### [WHAT IS EXPECTED]
Start to finish, repeat the records exactly.
#### DATA RECORDS ####
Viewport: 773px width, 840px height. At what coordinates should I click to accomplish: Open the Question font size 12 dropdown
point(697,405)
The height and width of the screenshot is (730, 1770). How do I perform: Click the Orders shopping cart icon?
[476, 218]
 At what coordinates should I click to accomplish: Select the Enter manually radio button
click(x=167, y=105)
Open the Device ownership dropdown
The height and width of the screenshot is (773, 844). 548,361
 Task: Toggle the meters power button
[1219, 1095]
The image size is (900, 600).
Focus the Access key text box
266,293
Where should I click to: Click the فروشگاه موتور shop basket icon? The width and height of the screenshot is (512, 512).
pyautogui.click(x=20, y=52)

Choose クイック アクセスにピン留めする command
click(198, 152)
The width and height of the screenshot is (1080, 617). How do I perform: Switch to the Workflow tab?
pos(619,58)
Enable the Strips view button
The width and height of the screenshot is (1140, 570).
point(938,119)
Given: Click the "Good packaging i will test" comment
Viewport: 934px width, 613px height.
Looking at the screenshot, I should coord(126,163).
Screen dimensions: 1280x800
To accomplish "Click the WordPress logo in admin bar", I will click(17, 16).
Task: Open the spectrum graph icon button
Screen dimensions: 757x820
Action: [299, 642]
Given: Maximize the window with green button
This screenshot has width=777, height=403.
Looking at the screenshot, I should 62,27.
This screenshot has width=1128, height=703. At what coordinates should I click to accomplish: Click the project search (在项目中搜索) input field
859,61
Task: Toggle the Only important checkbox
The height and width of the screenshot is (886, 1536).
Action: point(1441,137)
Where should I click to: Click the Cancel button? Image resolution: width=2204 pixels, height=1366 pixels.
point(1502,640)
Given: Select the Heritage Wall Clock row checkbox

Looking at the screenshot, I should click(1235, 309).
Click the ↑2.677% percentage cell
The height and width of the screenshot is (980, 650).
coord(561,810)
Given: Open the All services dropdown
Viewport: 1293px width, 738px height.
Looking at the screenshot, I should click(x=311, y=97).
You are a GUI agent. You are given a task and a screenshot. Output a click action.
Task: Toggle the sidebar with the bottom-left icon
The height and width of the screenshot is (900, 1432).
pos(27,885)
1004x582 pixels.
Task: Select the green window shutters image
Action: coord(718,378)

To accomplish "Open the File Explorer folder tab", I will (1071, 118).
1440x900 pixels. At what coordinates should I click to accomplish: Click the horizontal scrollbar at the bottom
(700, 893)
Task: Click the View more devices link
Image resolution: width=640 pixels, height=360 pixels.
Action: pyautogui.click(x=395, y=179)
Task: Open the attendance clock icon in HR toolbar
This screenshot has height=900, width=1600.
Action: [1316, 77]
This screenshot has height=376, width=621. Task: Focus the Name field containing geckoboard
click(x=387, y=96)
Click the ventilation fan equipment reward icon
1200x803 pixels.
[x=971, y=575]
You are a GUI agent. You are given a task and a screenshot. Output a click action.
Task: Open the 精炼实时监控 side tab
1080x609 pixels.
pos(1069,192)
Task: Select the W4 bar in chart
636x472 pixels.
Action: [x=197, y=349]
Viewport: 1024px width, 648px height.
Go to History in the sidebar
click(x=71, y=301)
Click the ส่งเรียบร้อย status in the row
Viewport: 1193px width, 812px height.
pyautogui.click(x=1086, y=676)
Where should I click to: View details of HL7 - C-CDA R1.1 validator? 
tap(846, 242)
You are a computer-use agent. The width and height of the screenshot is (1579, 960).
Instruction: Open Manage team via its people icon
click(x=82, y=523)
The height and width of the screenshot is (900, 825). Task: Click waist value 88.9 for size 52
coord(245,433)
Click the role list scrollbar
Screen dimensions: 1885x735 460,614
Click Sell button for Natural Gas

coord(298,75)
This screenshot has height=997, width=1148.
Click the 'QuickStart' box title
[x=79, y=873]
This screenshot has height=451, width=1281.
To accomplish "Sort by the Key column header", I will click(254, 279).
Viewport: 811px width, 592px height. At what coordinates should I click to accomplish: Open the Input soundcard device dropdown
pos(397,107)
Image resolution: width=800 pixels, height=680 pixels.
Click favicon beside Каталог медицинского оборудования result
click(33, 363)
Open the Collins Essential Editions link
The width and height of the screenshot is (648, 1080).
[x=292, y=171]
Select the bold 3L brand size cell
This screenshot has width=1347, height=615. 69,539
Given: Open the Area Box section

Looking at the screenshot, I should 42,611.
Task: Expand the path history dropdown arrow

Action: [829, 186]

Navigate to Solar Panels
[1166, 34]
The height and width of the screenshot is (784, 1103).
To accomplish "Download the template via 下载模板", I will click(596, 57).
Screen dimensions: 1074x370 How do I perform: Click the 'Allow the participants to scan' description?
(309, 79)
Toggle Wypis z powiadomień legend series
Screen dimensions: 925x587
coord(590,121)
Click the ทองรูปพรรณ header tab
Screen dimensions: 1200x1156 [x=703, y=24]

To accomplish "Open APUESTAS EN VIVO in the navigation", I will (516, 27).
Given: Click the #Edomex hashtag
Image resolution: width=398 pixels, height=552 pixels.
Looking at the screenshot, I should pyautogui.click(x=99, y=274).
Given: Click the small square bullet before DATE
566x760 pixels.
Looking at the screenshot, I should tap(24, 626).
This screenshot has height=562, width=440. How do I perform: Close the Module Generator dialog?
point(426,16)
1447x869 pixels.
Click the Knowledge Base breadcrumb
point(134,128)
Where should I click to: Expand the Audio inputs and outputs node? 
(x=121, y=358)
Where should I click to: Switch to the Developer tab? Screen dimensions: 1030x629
####
### [ANSWER BOX]
Viewport: 773px width, 840px height. At what coordinates should I click to accomplish: Open the Question font size 12 dropdown
point(697,405)
The height and width of the screenshot is (730, 1770). How do I perform: Click the Orders shopping cart icon?
[476, 218]
 At what coordinates should I click to accomplish: Select the Enter manually radio button
click(x=167, y=105)
Open the Device ownership dropdown
The height and width of the screenshot is (773, 844). 548,361
 Task: Toggle the meters power button
[1219, 1095]
The image size is (900, 600).
Focus the Access key text box
266,293
Where should I click to: Click the فروشگاه موتور shop basket icon? The width and height of the screenshot is (512, 512).
pyautogui.click(x=20, y=52)

Choose クイック アクセスにピン留めする command
click(198, 152)
The width and height of the screenshot is (1080, 617). How do I perform: Switch to the Workflow tab?
pos(619,58)
Enable the Strips view button
The width and height of the screenshot is (1140, 570).
point(938,119)
Given: Click the "Good packaging i will test" comment
Viewport: 934px width, 613px height.
Looking at the screenshot, I should coord(126,163).
Screen dimensions: 1280x800
To accomplish "Click the WordPress logo in admin bar", I will click(17, 16).
Task: Open the spectrum graph icon button
Screen dimensions: 757x820
Action: [299, 642]
Given: Maximize the window with green button
This screenshot has width=777, height=403.
Looking at the screenshot, I should 62,27.
This screenshot has width=1128, height=703. At what coordinates should I click to accomplish: Click the project search (在项目中搜索) input field
859,61
Task: Toggle the Only important checkbox
The height and width of the screenshot is (886, 1536).
Action: point(1441,137)
Where should I click to: Click the Cancel button? Image resolution: width=2204 pixels, height=1366 pixels.
point(1502,640)
Given: Select the Heritage Wall Clock row checkbox

Looking at the screenshot, I should click(1235, 309).
Click the ↑2.677% percentage cell
The height and width of the screenshot is (980, 650).
coord(561,810)
Given: Open the All services dropdown
Viewport: 1293px width, 738px height.
Looking at the screenshot, I should click(x=311, y=97).
You are a GUI agent. You are given a task and a screenshot. Output a click action.
Task: Toggle the sidebar with the bottom-left icon
The height and width of the screenshot is (900, 1432).
pos(27,885)
1004x582 pixels.
Task: Select the green window shutters image
Action: coord(718,378)

To accomplish "Open the File Explorer folder tab", I will (1071, 118).
1440x900 pixels. At what coordinates should I click to accomplish: Click the horizontal scrollbar at the bottom
(700, 893)
Task: Click the View more devices link
Image resolution: width=640 pixels, height=360 pixels.
Action: pyautogui.click(x=395, y=179)
Task: Open the attendance clock icon in HR toolbar
This screenshot has height=900, width=1600.
Action: [1316, 77]
This screenshot has height=376, width=621. Task: Focus the Name field containing geckoboard
click(x=387, y=96)
Click the ventilation fan equipment reward icon
1200x803 pixels.
[x=971, y=575]
You are a GUI agent. You are given a task and a screenshot. Output a click action.
Task: Open the 精炼实时监控 side tab
1080x609 pixels.
pos(1069,192)
Task: Select the W4 bar in chart
636x472 pixels.
Action: [x=197, y=349]
Viewport: 1024px width, 648px height.
Go to History in the sidebar
click(x=71, y=301)
Click the ส่งเรียบร้อย status in the row
Viewport: 1193px width, 812px height.
pyautogui.click(x=1086, y=676)
Where should I click to: View details of HL7 - C-CDA R1.1 validator? 
tap(846, 242)
You are a computer-use agent. The width and height of the screenshot is (1579, 960).
Instruction: Open Manage team via its people icon
click(x=82, y=523)
The height and width of the screenshot is (900, 825). Task: Click waist value 88.9 for size 52
coord(245,433)
Click the role list scrollbar
Screen dimensions: 1885x735 460,614
Click Sell button for Natural Gas

coord(298,75)
This screenshot has height=997, width=1148.
Click the 'QuickStart' box title
[x=79, y=873]
This screenshot has height=451, width=1281.
To accomplish "Sort by the Key column header", I will click(254, 279).
Viewport: 811px width, 592px height. At what coordinates should I click to accomplish: Open the Input soundcard device dropdown
pos(397,107)
Image resolution: width=800 pixels, height=680 pixels.
Click favicon beside Каталог медицинского оборудования result
click(33, 363)
Open the Collins Essential Editions link
The width and height of the screenshot is (648, 1080).
[x=292, y=171]
Select the bold 3L brand size cell
This screenshot has width=1347, height=615. 69,539
Given: Open the Area Box section

Looking at the screenshot, I should 42,611.
Task: Expand the path history dropdown arrow

Action: [829, 186]

Navigate to Solar Panels
[1166, 34]
The height and width of the screenshot is (784, 1103).
To accomplish "Download the template via 下载模板", I will click(596, 57).
Screen dimensions: 1074x370 How do I perform: Click the 'Allow the participants to scan' description?
(309, 79)
Toggle Wypis z powiadomień legend series
Screen dimensions: 925x587
coord(590,121)
Click the ทองรูปพรรณ header tab
Screen dimensions: 1200x1156 [x=703, y=24]

To accomplish "Open APUESTAS EN VIVO in the navigation", I will (516, 27).
Given: Click the #Edomex hashtag
Image resolution: width=398 pixels, height=552 pixels.
Looking at the screenshot, I should pyautogui.click(x=99, y=274).
Given: Click the small square bullet before DATE
566x760 pixels.
Looking at the screenshot, I should tap(24, 626).
This screenshot has height=562, width=440. How do I perform: Close the Module Generator dialog?
point(426,16)
1447x869 pixels.
Click the Knowledge Base breadcrumb
point(134,128)
Where should I click to: Expand the Audio inputs and outputs node? 
(x=121, y=358)
Where should I click to: Switch to the Developer tab? Screen dimensions: 1030x629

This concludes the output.